FCA MarketWatch 74 and Supervisory flexibility on transaction reporting
FCA released the MarketWatch 74 newsletter on market conduct and transaction reporting issues on 25th July. Subsequently FCA released a statement “Supervisory flexibility on transaction reporting” which included updates on a few fields which are going to create a possible divergence with the EU in future. We will only focus on RTS22 updates from Market Watch and the field updates from supervisory statements as part of this blog as both subjects are linked and should not be addressed separately. Insights from this blog will benefit all market participants including but not limited to investment firms, credit institutions, trading venues, SIs, and ARMs.
Market Watch 74 provides excellent supervisory observations on transaction reporting (MiFIR RTS 22) and financial instrument data submission (MiFIR RTS 23). Key message from regulator is “Data quality has improved since 2018, but challenges remain as some firms ignore reporting warnings”.
Highlighted by regulator are:
- Reconciliations and breach notifications: There are over 3600 MiFID Investment Firms*, but only 745 accessed MDP for data requests in 2022, and just 346 submitted Error and Omission forms. Recent FCA findings reveal inconsistencies in data extract requests, with some firms unaware of the MDP Entity Portal and relying on ARMs for reconciliations. Firms must reconcile front-office records (RTS 22, Article 15(3)). UK MiFIR (Article 26(7)) requires action on errors or omissions in transaction reports, including canceling and submitting corrected reports to the FCA. Validation rule 269 rejects reports submitted over 5 years after the trade date. Notifications on errors and omissions should contain relevant details, but trade dates older than 5 years need not be canceled. More efforts are needed to improve compliance. Reg-X has a comprehensive but simple RegAssure completeness reconciliation solution which you can use for this
- Identification of Investment and Execution Decision Makers: Identifying the primary responsible party or algorithm in transaction reports (RTS 22, Article 8(2) and Article 9(4)) is crucial for investment decisions. FCA found varied practices among firms, urging a more accurate representation of responsibility, not just assigning it to senior management with limited involvement.

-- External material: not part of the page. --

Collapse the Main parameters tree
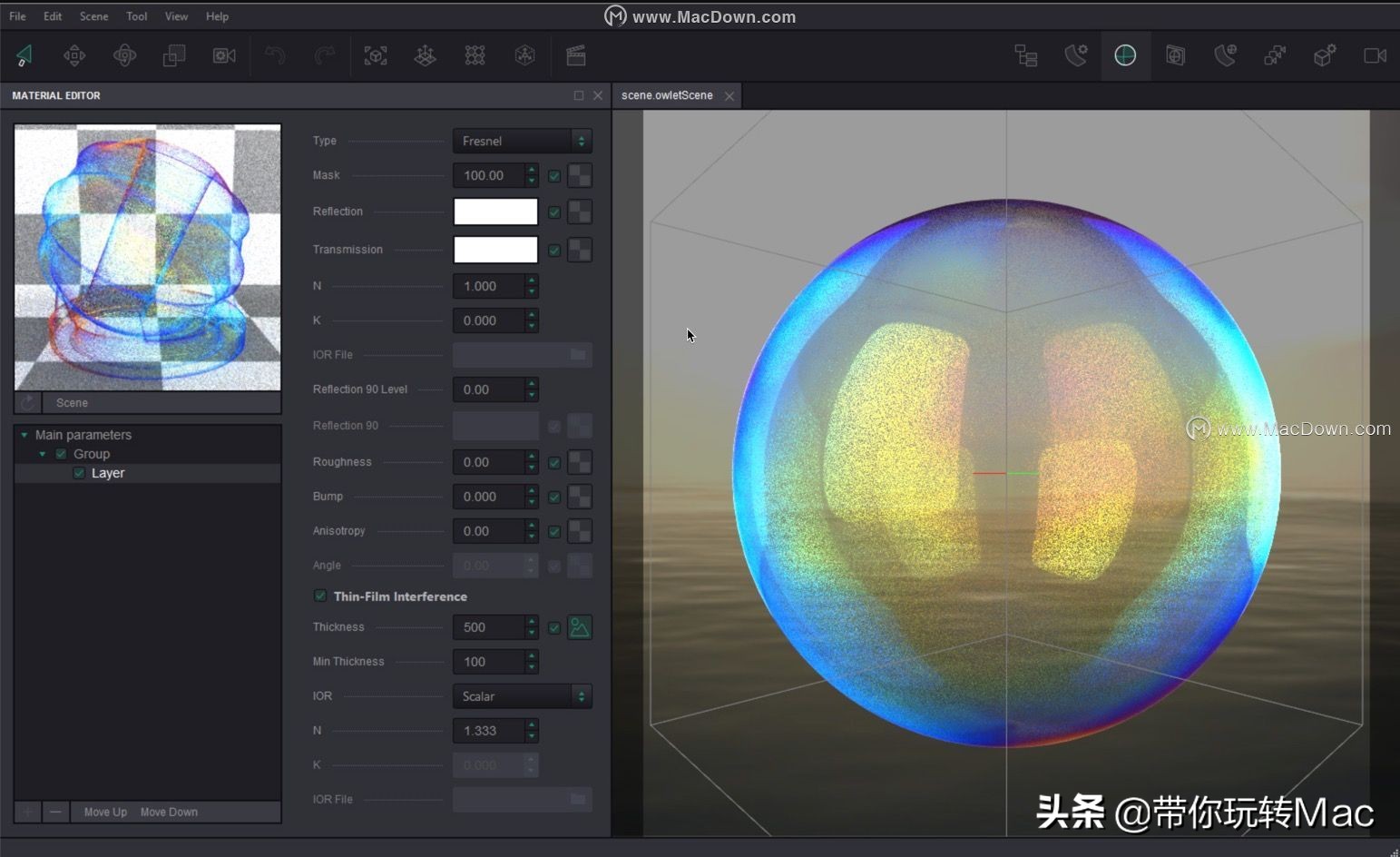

- Complex trades: The regulatory body detected non-compliant transaction reports for spread trades, involving simultaneous buying and selling. ESMA guidelines (Example 117) require a single price in field 33 and linking reports with the same complex trade component ID in field 40. However, misreported instances show individual prices for each transaction. Firms and market participants are urged to adhere diligently to ESMA guidelines for accurate and consistent reporting of complex trades.
- Transmission agreements: Exemption for transmitting firms in transaction reporting (Article 26(4) of UK MiFIR, Article 4(1)(c) of RTS 22) requires agreements with receiving firms. Some investment firms failed to comply, reporting by receiving firms without proper agreements. Regulatory body urges firms to review and ensure compliance, providing evidence of agreements in place.
- Inconsistent price and quantity notations: The regulatory body has found inconsistencies in price and quantity fields reported by investment firms. While specific instruments may require mandated price or quantity types, firms are generally allowed to choose suitable notations for reporting. However, the regulatory body advises adhering to market conventions and aligning with counterparties’ notations to maintain consistency. Instances have been observed where the same transaction was reported using different price or quantity notations, such as monetary price on one side and basis point price on the other.
- Transactions executed under the rules of a trading venue: The FCA has received inquiries about reporting off-exchange transactions under trading venue rules. Both parties should fill in the market identifier code (MIC) and trading venue transaction identification code (TVTIC) in field 36. This guidance is from section 5.4 Part I of the ESMA Guidelines on transaction reporting, and it’s important to remember that the TVTIC (field 3) is optional for these transactions.
On 27th July 2023, FCA announced additional flexibility on transaction reporting. In January 2022, temporary measures were implemented for the short selling indicator in UK RTS 22 reporting. No action was taken against firms failing to meet the field requirements until its future was determined.
Additional temporary measures now apply to certain other fields in transaction reports: Waiver indicator (field 61), OTC post-trade indicator (field 63), Commodity derivative indicator (field 64), and Securities financing transaction indicator (field 65). No action will be taken against firms failing to populate these fields according to requirements during their review. No need to notify issues affecting these fields using errors and omissions forms.
Validation rules CON-610 and CON-640 will be disabled from September 2023 to avoid rejections due to inaccuracies in these fields. So clearly this shows that divergence is emerging between UK and EU as errors are disabled and schema will be updated. UK MiFIR transaction reporting schema will be updated to allow alphanumeric values in waiver and OTC post-trade indicator fields, enabling reporting of new trade reporting flags introduced in PS23/4. No action will be taken against firms choosing not to report these new flags.
Details of the new schema’s implementation will be communicated to MDP submitting entities before the new rules’ implementation date introduced in PS23/4.